* GIVEN PASSAGE:
▬▬▬▬▬▬▬▬▬▬

I’m not saying you are crazy.

But I am saying that your thought patterns affect your marriage. I remember sitting at the dinner table with my daughter in her high chair and my 2 year old son, watching the clock. Tick tock tick tock. These thoughts ran through my mind, “Why is my husband 20 minutes late? He knows the kids are hungry and can’t wait.” Tick tock tick tock. “He is 30 minutes late and hasn’t even called. If he loved me he would at least call”. Tick tock tick tock. “This is so boring just sitting here with 2 children who can’t even carry a conversation…why is he doing this to me?”

Finally, the garage door went up and how do you think I greeted him at the door? Since I had spent 30 minutes brewing angry thoughts, guess what came out of my mouth – angry words. In Luke 6:45 Jesus says “The good man brings good things out of the good stored up in his heart, and the evil man brings evil things out of the evil stored up in his heart. For out of the overflow of his heart his mouth speaks.”

Imagine you had a cup of hot tea in your hand and your husband bumped your arm and it spilled onto the table. What came out of the cup? Hot tea. If you had coffee, then coffee would have spilled out. In the same way, if you are filling your mind with bitter thoughts towards your husband – then when your “cup gets bumped” what’s going to spill out? Bitter words. But if your mind is filled with good thoughts – then when your “cup gets bumped” what is going to spill out? Compassion and forgiveness.

▬▬▬▬▬▬▬▬▬▬

* DATA EXCERPTS:
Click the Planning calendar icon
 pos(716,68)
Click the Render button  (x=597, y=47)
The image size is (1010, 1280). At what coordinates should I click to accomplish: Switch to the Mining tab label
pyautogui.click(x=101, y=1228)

▬▬▬▬▬▬▬▬▬▬

* THINGS TO DO:
1 - In the passage on thought patterns in marriage, how late was the husband when the writer noted that he hadn't even called?
2 - Write out the passage on thought patterns in marriage between "Imagine you had" and "Compassion and forgiveness.", inclusive.
3 - Continue the passage on thought patterns in marriage from its last sentence.
The records aren't needed for this work.

* SET OF ANSWERS:
1 - 30 minutes late.

2 -
Imagine you had a cup of hot tea in your hand and your husband bumped your arm and it spilled onto the table. What came out of the cup? Hot tea. If you had coffee, then coffee would have spilled out. In the same way, if you are filling your mind with bitter thoughts towards your husband – then when your “cup gets bumped” what’s going to spill out? Bitter words. But if your mind is filled with good thoughts – then when your “cup gets bumped” what is going to spill out? Compassion and forgiveness.

3 -
What have you stored up in your heart towards your husband – are your thoughts of him good?  They were when you were dating!  Many of our marriage problems begin in our heads – in our thought patterns.  If we play a recording over and over of selfish and bitter thoughts then we can expect to have a bumpy ride in marriage.  Here’s how this dinner scenario went once I matured and learned that getting into World War 3 with my husband is more miserable than eating dinner alone!

It’s dinner time, tick tock tick tock…”he’s late again…he knows I hate this so he must have something really important to finish up.  I am so blessed to have a good man who works so hard.  We have food on the table and warm beds because of him. There are widows eating alone tonight.  They don’t even know where their next meal will come from.  I will wait peacefully for my husband to come through the door.”  And when he arrived he was greeted with warm hugs, kisses and the promises of warm intimacy in bed.  Extreme you may ask – not at all. It’s disciplining our minds to stop evil thoughts and create good thoughts.

When a plain ordinary wife spends her day thinking thankful, loving and respectful thoughts about her plain ordinary husband – they can have an extraordinary marriage.  Start today to weed out bitter thoughts in your mind and begin to plant seeds of thankfulness – in no time your marriage will be extraordinary too!

Walk with the King!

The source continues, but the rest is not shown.